Proceed to page 378 (Majority opinion cont.).
Proceed to pages 379-385 (Majority opinion cont., dissenting and concurring opinions).]
[374.1] No force or validity is added to petitioner's argument by the invocation of the Supremacy Clause, Art. VI, cl. 2, and the Privileges and Immunities Clause of the Fourteenth Amendment. Whatever the applicability of the Fifth Amendment, it is in no way expanded by those two provisions. Cf. Twining v. New Jersey, supra, at 99: "[T]he exemption from compulsory self-incrimination is not a privilege or immunity of National citizenship ...."
[376.2] In 1833 Mr. Chief Justice Marshall had this to say:
"Had the framers of these amendments intended them to be limitations on the powers of the state governments, they would have imitated the framers of the original constitution, and have expressed that intention. Had congress engaged in the extraordinary occupation of improving the constitutions of the several states by affording the people additional protection from the exercise of power by their own governments in matters which concerned themselves alone, they would have declared this purpose in plain and intelligible language.
"But it is universally understood, it is a part of the history of the day, that the great revolution which established the constitution of the United States, was not effected without immense opposition.
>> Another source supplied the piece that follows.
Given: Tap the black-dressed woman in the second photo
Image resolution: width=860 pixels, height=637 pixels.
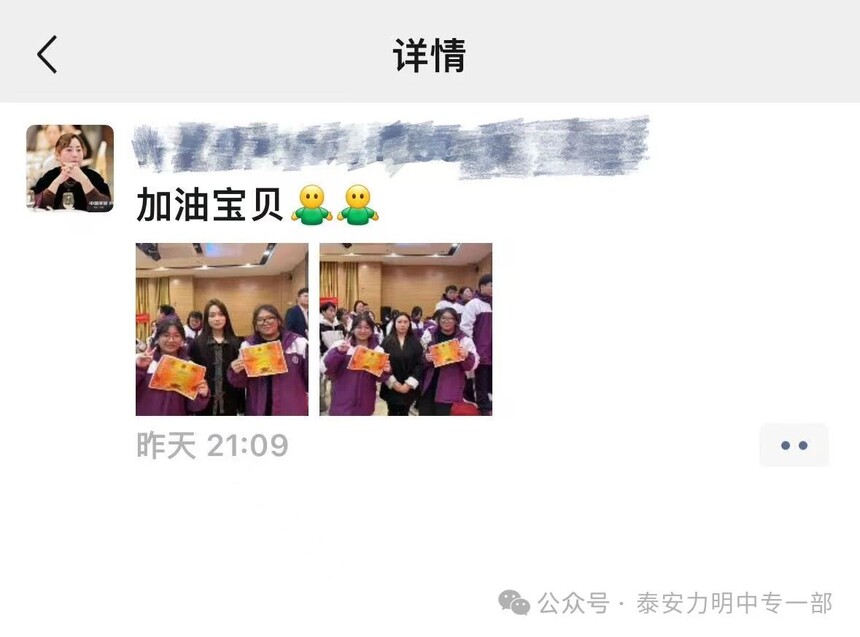Looking at the screenshot, I should [x=404, y=364].
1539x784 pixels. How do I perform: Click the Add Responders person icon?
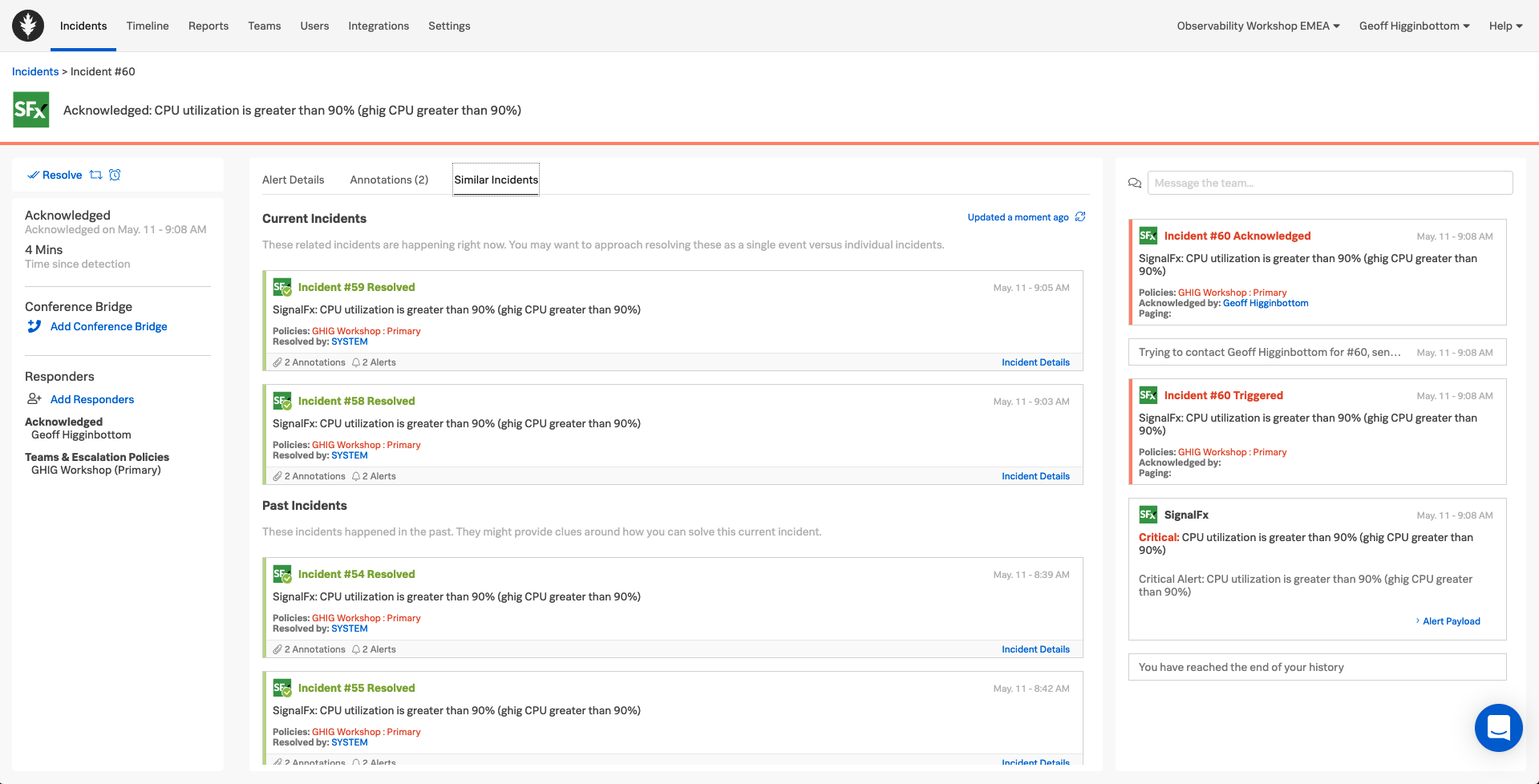click(x=34, y=399)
Serious fears were extensively entertained that those powers which the patriot statesmen, who then watched over the interests of our country, deemed essential to union, and to the attainment of those invaluable objects for which union was sought, might be exercised in a manner dangerous to liberty. In almost every convention by which the constitution was adopted, amendments to guard against the abuse of power were recommended. These amendments demanded security against the apprehended encroachments of the general government--not against those of the local governments." Barron v. Baltimore, 7 Pet. 243, 250.
[377.3] Letter to Thomas Jefferson, Oct. 17, 1788, 14 Papers of Thomas Jefferson (Boyd ed. 1958) 16, 18. Madison went on to give the following additional reasons for his view: "2. Because there is great reason to fear that a positive declaration of some of the most essential rights could not be obtained in the requisite latitude. I am sure that the rights of conscience in particular, if submitted to public definition would be narrowed much more than they are likely ever to be by an assumed power.... 3. Because the limited powers of the federal Government and the jealousy of the subordinate Governments, afford a security which has not existed in the case of the State Governments, and exists in no other. 4. Because experience proves the inefficacy of a bill of rights on those occasions when its control is most needed." 14 id., at 18-19. The entire, rather long, letter merits reading. For an account of Madison's management of the resolution that became the Bill of Rights, see Brant, James Madison: Father of the Constitution, 1787-1800, c. 21.
[377.4] "Mr. Madison conceived this to be the most valuable amendment in the whole list. If there were any reason to restrain the Government of the United States from infringing upon these essential rights, it was equally necessary that they should be secured against the State Governments. He thought that if they provided against the one, it was as necessary to provide against the other, and was satisfied that it would be equally grateful to the people." 1 Annals of Cong. 755 (1789).